Microarray data analysis based on the Bayesian theorem and the entropy maximization principle
Sungchul Ji (Department of Pharmacology and Toxicology, Rutgers University); Ming Ouyang, Panos Georgopoulos (EOHSI, UMDNJ - R.W. Johnson Medical School and Rutgers University)
Most statistical approaches to analyzing DNA microarray data appear to assume that primary data, upon analysis, would automatically lead to biologically meaningful information. Although this may turn out to be true in some cases, it is more likely that, in the majority of cases, the complexity of microarray data would invalidate such a simple inductive method of analysis. A more realistic approach may combine both the inductive and deductive approaches, thereby capitalizing not only raw microarray data (D) but also a body of established prior information or knowledge in the field concerned (I) and a set of hypotheses to be tested (H). A mathematical rationale for combining these three elements in statistical analysis in general has been worked out by E. T. Jaynes [J. Skilling, ed., "Maximum Entropy and Bayesian Methods," Kluwer Academic Publishers, Dordrect, 1988]. The Bayesian theorem enables us to update the prior probability p(H|I) of the numerical representation of a hypothesis H to the posterior probability p(H|DI), as a result of taking into account both microarray data D and the established knowledge in the field I (e.g., known mechanisms of cell cycle and apoptosis, etc). By applying the maximum entropy principle, we can assign a probability distribution (p1 . . . pn) on the hypothesis space, populated by H, based on the criterion that it maximizes the Shannon entropy S "subject to constraints that express properties we wish the distribution to have, but are not sufficient to determine it." [E. T. Jaynes on p. 26 in Skilling, op. cit].
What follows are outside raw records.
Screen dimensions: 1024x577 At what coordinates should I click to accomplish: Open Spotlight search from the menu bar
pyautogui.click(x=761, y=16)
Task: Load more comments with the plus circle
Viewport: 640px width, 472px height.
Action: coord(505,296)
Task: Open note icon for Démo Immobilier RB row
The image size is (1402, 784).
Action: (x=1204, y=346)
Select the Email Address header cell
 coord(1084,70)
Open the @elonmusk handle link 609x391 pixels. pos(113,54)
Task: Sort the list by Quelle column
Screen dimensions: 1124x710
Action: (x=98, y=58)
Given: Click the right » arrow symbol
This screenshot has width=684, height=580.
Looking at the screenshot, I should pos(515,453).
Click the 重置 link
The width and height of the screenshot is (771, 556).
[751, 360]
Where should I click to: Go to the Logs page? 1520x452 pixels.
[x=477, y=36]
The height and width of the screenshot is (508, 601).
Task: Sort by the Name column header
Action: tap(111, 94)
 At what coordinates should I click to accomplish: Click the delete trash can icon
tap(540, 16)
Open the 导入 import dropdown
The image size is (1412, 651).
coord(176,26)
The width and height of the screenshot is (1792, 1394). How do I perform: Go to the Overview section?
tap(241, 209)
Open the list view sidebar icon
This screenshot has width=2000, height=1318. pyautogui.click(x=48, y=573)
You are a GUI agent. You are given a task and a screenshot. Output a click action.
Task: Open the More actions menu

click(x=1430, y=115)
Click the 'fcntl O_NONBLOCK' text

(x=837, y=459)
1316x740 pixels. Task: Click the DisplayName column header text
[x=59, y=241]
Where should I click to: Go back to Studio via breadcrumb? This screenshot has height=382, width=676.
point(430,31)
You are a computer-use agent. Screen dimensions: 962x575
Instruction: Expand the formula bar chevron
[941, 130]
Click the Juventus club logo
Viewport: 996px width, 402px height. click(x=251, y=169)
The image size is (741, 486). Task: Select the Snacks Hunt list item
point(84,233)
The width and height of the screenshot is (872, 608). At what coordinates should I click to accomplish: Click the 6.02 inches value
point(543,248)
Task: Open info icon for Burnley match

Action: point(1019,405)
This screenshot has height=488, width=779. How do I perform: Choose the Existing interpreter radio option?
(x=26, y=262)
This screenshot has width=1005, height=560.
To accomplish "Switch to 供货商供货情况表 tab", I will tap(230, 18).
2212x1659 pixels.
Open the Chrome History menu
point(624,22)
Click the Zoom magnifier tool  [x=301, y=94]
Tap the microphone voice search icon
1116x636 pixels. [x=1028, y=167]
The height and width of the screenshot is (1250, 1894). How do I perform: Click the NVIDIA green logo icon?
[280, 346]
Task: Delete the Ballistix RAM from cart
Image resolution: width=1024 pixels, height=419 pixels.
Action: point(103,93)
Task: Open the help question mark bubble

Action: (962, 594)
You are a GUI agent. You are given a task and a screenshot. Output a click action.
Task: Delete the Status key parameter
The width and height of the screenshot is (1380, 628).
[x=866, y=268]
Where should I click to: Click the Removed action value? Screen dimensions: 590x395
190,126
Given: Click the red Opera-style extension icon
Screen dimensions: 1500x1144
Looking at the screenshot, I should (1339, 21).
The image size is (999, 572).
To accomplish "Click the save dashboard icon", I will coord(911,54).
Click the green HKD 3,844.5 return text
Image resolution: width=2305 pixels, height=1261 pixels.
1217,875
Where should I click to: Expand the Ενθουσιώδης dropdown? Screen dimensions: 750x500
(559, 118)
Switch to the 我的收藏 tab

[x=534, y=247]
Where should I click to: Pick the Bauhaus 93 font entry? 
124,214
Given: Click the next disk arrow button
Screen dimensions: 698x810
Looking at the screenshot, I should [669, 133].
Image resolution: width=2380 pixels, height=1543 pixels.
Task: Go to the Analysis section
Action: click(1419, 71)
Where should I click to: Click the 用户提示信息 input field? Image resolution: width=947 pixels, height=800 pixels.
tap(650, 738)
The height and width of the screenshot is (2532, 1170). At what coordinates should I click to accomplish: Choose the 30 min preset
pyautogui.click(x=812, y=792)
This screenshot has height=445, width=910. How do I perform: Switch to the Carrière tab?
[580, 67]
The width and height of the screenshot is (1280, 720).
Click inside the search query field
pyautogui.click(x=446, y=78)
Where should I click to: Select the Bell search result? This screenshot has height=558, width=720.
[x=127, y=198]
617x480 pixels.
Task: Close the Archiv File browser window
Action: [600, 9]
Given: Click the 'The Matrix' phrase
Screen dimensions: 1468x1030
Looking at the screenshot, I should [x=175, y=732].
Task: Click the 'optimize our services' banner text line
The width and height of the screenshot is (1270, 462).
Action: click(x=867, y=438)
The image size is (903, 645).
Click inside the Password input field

The Maximum Entropy and Bayesian methods may allow us to discriminate between the two possible hypotheses, one generated on the basis of the conformon theory [S. Ji, BioSystems 54: 107-130 (2000)] and the other on the cell language theory [S. Ji, BioSystems 44: 17-39 (1997)], about the possible molecular mechanisms underlying the recently observed phenomena that there are only two or three fundamental patterns of gene expression changes, called "characteristic modes," revealed by the singular value decomposition (SVD) analyses of the time series microarray data measured in organisms from yeast to human cells [N. S. Holter et al., PNAS 97 (15): 8409-8414 (2000)].